I hope you get through this. I still get the blues time to time every so often, but I've definitely had some times (sometimes several months) were I was just absolutely at the bottom of the deepest depths of the ocean. Absolutely dead inside, already gone. But then I got up, got back out there, focused more on what mattered in my life - regardless to what was just required. I figure, I'm not a huge fan of living, but I still want to enjoy it as much as possible and maintain a circle of care and trust around those that really do matter through unquestionable mutual benefit. Understanding more and more of the absolute empirical reality behind my situation is also comforting. It seems like the reality is what's painful _at first_, but understanding more and more aspects of the reality allows you to take further control of it too and make things work "better" for you in your life.

That extra control provided through holding extra awareness and knowledge of your current situation can get you through this. I feel like I know what problems I have, but I also know what advantages I have in the world too. My problems are less common, but my abilities are also less common according to my observations of other people throughout my entire life. Is this how you feel too? Do you have certain unique and less common abilities? They can compensate for your weaknesses. Embrace them!



koastN said:


> i had a MAJOR set back due to a migraine i guess. DEPRESSED OUT OF MY MIND. DROPPED OUT OF SCHOOL.

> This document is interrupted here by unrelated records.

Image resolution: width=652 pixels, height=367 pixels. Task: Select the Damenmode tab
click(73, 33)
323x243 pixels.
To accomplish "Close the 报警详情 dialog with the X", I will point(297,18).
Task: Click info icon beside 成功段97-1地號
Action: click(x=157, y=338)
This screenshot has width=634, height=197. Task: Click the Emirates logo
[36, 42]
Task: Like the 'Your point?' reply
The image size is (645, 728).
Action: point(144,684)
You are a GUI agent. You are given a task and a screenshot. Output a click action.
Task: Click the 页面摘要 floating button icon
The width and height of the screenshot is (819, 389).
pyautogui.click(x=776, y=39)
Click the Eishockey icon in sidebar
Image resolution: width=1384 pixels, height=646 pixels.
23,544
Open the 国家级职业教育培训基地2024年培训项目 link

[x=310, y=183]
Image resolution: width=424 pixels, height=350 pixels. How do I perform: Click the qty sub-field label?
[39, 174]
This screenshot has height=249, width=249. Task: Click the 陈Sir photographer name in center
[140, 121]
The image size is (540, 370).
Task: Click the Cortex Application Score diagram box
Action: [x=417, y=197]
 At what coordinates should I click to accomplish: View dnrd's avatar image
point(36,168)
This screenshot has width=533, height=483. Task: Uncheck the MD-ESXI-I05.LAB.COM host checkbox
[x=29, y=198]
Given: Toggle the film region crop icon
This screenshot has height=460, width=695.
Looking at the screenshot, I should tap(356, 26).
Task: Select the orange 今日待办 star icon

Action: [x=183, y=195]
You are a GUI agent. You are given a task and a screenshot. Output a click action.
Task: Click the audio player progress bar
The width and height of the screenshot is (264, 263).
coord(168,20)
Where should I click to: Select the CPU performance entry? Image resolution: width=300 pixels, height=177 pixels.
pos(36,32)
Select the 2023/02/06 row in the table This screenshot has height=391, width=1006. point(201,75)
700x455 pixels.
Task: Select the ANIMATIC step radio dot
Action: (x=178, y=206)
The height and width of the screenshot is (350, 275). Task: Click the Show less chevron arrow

I also had a major set back earlier this year too and... it was hard. One of the hardest times in my life. I didn't get to transfer over to a university for the spring (complex situation - grades were above average), so I was stuck looking for temp work instead. Well, it was horrible. I finally found something by April though and didn't get to really start till May. Wasn't the best job, but it got me out in the world again. I still remember how happy I was to just have "SOMETHING" after what was such a dull beginning of the year. Woke me up to new things. Gave me enough courage to set my horizons further and apply for grants to a private college and...what do you know...things worked out. Back in school, the depression is way lower. Being idle caused the worst depression of all. I say we gotta get out there and physically make an effort to survive in order to... mentally survive.







It's busy, but it's a "good" busy. Whether it's work or college or surviving in the wild - it's the added adventure that counts. Things "are" better when your less idle. That about sums it up. Being a part of something.


----------